To wit: Thomson makes a point of not shuffling the lineup at the first sign of a losing streak. And while that consistency can be perceived as stubbornness by knee-jerk fans and critics, it creates confidence in the clubhouse.

» READ MORE: Source: Phillies aren't involved in Juan Soto trade talks

And it wasn’t only the players. Dombrowski, Thomson, and general manager Sam Fuld developed the rapport that is essential for effective front offices and field staffs. So, when the Phillies rallied to make the playoffs under Thomson in 2022, it was an easy call for Dombrowski to remove the interim tag and give Thomson a two-year contract.

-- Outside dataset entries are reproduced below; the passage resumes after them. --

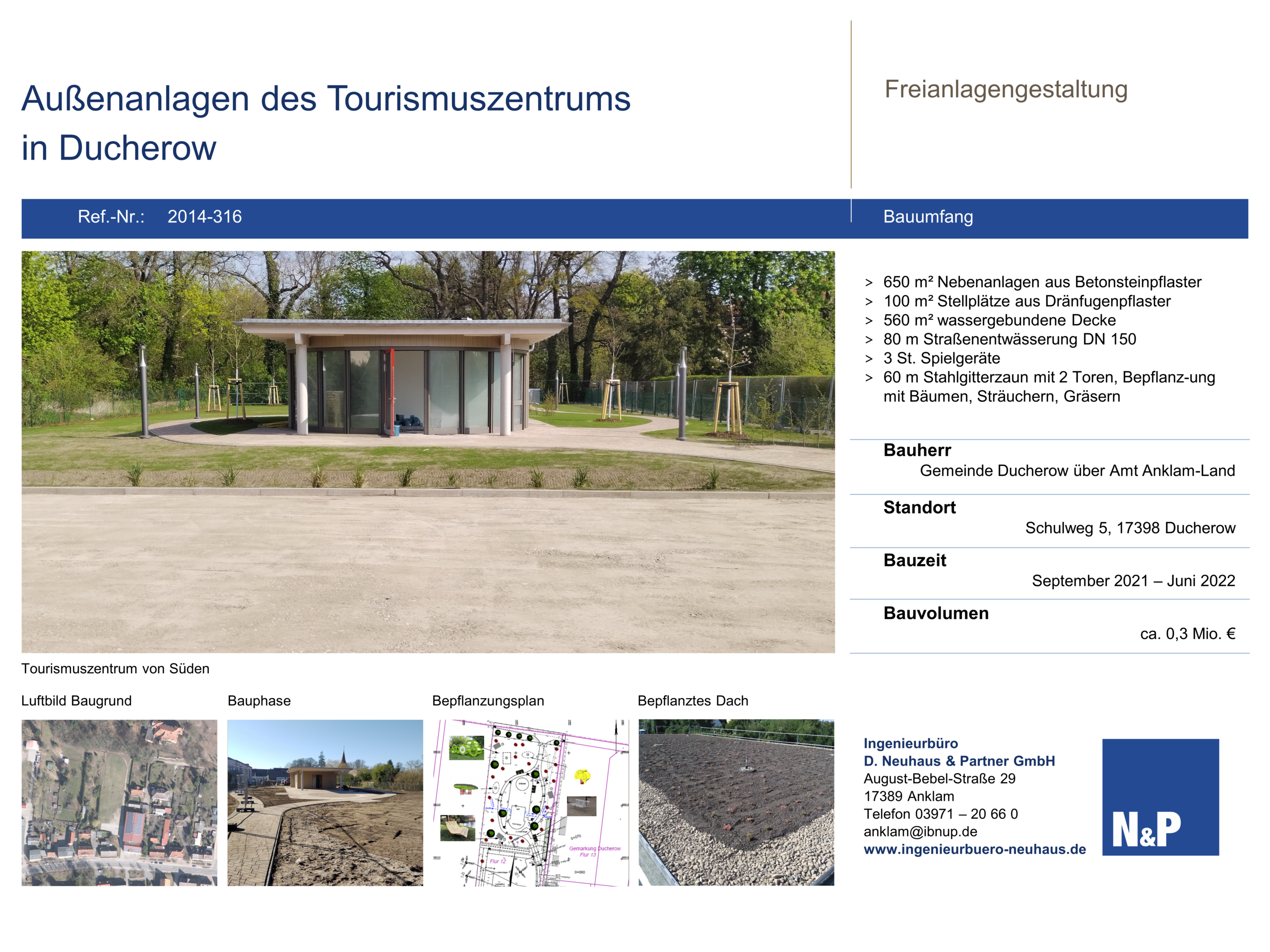Click the Bauzeit section heading
Screen dimensions: 1270x952
(x=915, y=560)
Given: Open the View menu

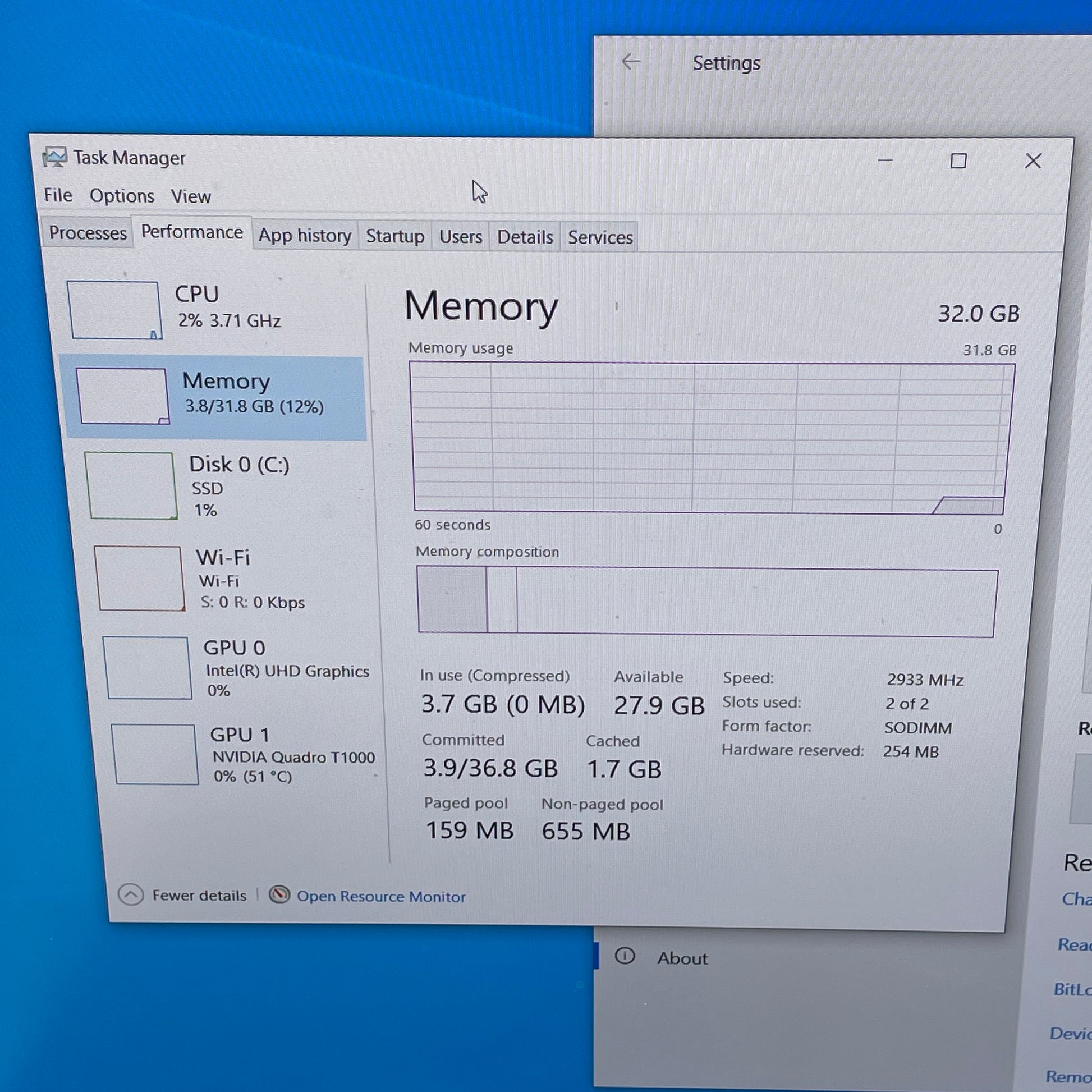Looking at the screenshot, I should (x=190, y=197).
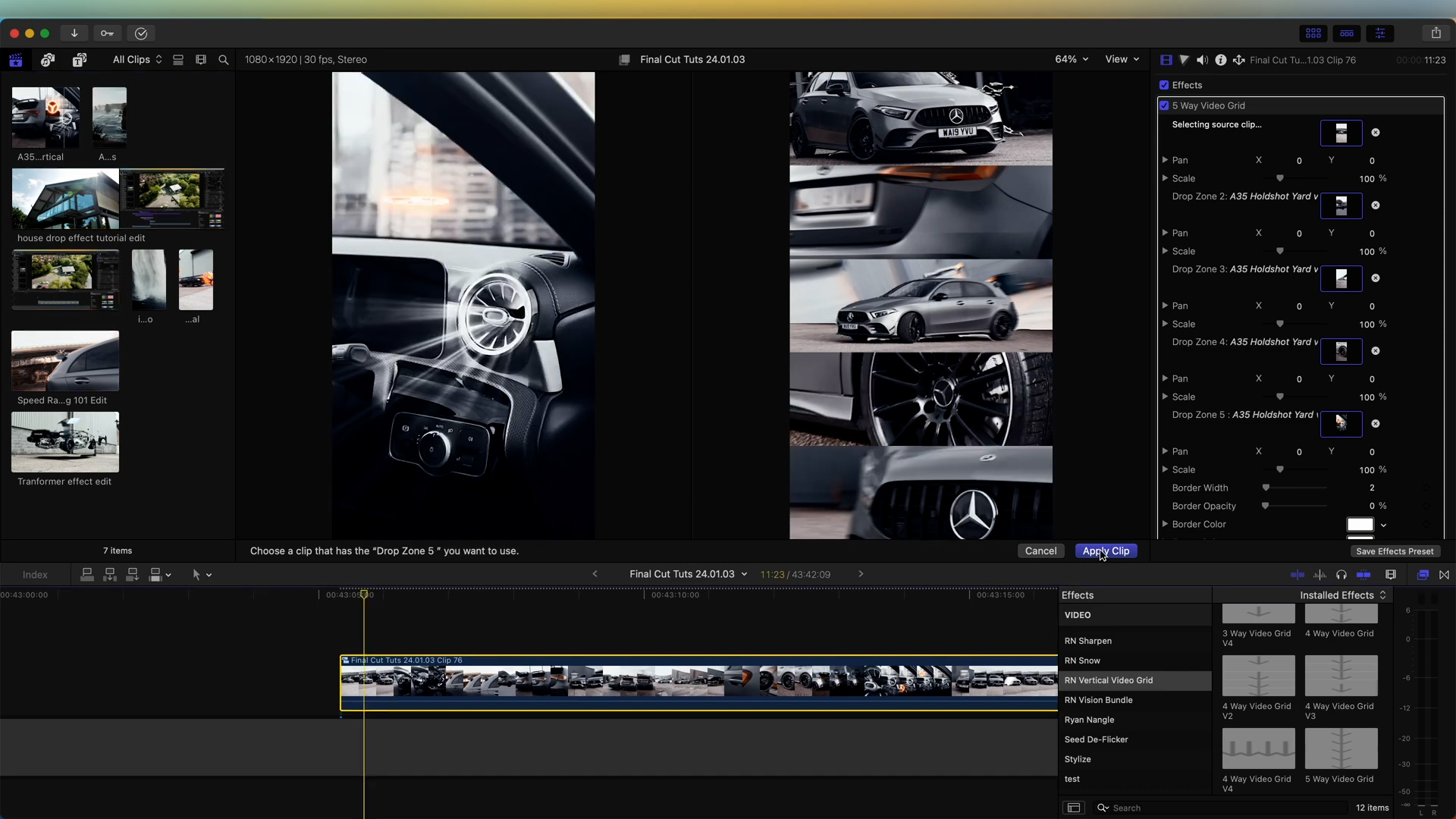
Task: Select RN Vision Bundle effects category
Action: (1098, 700)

“It helped when we won our first eight or nine games,” Dombrowski said, laughing. “I kind of knew right then. I was like, ‘We’re never going to lose a game with him. This is fantastic.’”

Sticking with Thomson also has enabled the Phillies to keep the staff mostly intact. Hitting coach Kevin Long will be entering his third season; pitching coach Caleb Cotham, who lives near Nashville and is attending the meetings, will go into his fourth after the Phillies cycled through four pitching coaches in the previous four years.

It extends to the front office, too. Middleton and Dombrowski are pleased with the work of farm director Preston Mattingly and scouting director Brian Barber, so they made them assistant general managers, a title bump that gives them additional responsibility but also might forestall their poaching by other organizations.

Thomson recognizes the importance of that continuity but insists he doesn’t dwell on it. After the Phillies were stunned at home in Game 7 of the NLCS, Thomson said he wasn’t worried about the prospect of going into next season with an expiring contract.

“I’ve been a lame duck for 27 years now,” he said Monday. “It’s good to know that you’ve got that extra year. But if I didn’t get it, it probably wouldn’t have bothered me.”

» READ MORE: Why Dealin' Dave Dombrowski is comfortable running back the core of the Phillies’ roster in 2024

Thomson didn’t ask for it, either, according to Dombrowski, who said he approached the manager last month about tacking on the extra year.

“I’m waiting to win a World Series,” Thomson said. “Then, I’m going to approach him.”

“I can’t wait,” Dombrowski laughed. “I hope it’s at the end of this year.”

If so, it will be because the Phillies finally have both the talent on the roster and the organizational infrastructure to support it.